Apply what you read:
[A] In the "Shoplifting at Dracula's" excerpt, what does the writer compare brooders' brewing resentments to?
[B] From the "Shoplifting at Dracula's" excerpt, reproduce word for word the stretch from "Shoplifting at Dracula's, cont'd." through "might end up.".

[Selected excerpt — start]

Shoplifting at Dracula's, cont'd. 

         What did scar me was the treble isolation of being an only child of parents who were distant from me and from each other; being myself, whoever that was, amid my peers, who all seemed to have firm identities; and being a stranger in a strange land. It could have been the recipe for another Hitler, and it certainly explains in part my lifelong interest in bizarre loners, including the Führer, whom I see as a kind of crazy country cousin, or at least a warning to the curious, a signpost pointing to how we shy, silent brooders, brewing our resentments like black Irish tea, might end up.

[Selected excerpt — finish]
[Input data — start]

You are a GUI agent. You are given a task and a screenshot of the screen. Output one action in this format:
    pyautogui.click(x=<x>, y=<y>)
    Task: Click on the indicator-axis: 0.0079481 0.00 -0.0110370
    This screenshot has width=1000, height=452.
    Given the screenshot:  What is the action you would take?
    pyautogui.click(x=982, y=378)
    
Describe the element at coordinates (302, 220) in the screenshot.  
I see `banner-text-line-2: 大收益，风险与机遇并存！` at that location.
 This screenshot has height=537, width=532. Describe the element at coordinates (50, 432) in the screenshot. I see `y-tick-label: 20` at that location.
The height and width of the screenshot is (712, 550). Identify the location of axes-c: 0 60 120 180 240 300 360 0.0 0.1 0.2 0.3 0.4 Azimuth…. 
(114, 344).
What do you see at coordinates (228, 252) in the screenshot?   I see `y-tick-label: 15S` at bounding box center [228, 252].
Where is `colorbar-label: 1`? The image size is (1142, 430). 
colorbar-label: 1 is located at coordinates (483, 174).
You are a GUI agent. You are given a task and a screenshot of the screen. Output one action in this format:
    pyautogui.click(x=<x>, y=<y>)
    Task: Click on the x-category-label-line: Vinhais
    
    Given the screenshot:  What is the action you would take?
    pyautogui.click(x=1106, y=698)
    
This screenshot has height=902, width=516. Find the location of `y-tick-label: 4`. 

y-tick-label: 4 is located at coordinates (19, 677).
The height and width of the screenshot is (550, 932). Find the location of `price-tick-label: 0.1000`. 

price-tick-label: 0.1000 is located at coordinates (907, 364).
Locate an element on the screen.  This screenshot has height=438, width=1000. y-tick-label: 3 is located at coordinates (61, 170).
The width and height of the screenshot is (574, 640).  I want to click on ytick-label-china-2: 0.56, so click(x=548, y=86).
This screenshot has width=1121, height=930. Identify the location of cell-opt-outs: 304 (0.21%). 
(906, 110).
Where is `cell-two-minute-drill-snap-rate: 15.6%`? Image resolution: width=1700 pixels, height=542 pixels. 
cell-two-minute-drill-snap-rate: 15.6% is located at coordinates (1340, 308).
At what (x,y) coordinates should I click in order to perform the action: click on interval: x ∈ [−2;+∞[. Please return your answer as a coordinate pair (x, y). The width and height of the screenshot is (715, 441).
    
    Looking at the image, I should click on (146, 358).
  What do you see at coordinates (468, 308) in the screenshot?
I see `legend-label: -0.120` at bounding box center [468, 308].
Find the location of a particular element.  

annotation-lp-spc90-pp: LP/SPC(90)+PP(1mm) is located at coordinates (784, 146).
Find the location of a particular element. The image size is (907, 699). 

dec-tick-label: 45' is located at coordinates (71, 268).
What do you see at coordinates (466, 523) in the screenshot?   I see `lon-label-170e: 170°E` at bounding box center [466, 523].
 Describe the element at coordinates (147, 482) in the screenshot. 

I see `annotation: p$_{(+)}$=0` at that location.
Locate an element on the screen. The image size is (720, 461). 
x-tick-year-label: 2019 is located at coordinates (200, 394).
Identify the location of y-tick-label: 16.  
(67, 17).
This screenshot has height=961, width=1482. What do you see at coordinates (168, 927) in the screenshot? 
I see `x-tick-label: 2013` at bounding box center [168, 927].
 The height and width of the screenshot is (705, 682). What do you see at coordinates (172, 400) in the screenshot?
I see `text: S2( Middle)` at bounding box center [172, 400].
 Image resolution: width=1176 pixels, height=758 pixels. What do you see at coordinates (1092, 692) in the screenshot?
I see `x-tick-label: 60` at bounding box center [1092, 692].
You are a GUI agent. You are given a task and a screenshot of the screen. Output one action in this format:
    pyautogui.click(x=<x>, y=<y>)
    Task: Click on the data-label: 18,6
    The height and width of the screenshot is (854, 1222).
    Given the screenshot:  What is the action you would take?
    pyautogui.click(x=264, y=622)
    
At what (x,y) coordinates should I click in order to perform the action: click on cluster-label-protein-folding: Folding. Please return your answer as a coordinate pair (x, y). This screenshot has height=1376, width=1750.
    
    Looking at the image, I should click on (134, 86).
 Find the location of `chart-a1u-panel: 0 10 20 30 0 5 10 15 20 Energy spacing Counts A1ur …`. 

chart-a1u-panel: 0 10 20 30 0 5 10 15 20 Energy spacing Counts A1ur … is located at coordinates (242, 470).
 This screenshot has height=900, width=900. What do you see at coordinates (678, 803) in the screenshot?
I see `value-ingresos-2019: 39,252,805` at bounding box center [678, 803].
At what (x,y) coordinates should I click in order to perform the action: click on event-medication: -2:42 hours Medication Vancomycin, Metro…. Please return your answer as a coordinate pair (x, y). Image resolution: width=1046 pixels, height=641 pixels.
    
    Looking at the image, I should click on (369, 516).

[Input data — finish]

Task-by-task outputs:
[A] Black Irish tea.

[B]
Shoplifting at Dracula's, cont'd. 

         What did scar me was the treble isolation of being an only child of parents who were distant from me and from each other; being myself, whoever that was, amid my peers, who all seemed to have firm identities; and being a stranger in a strange land. It could have been the recipe for another Hitler, and it certainly explains in part my lifelong interest in bizarre loners, including the Führer, whom I see as a kind of crazy country cousin, or at least a warning to the curious, a signpost pointing to how we shy, silent brooders, brewing our resentments like black Irish tea, might end up.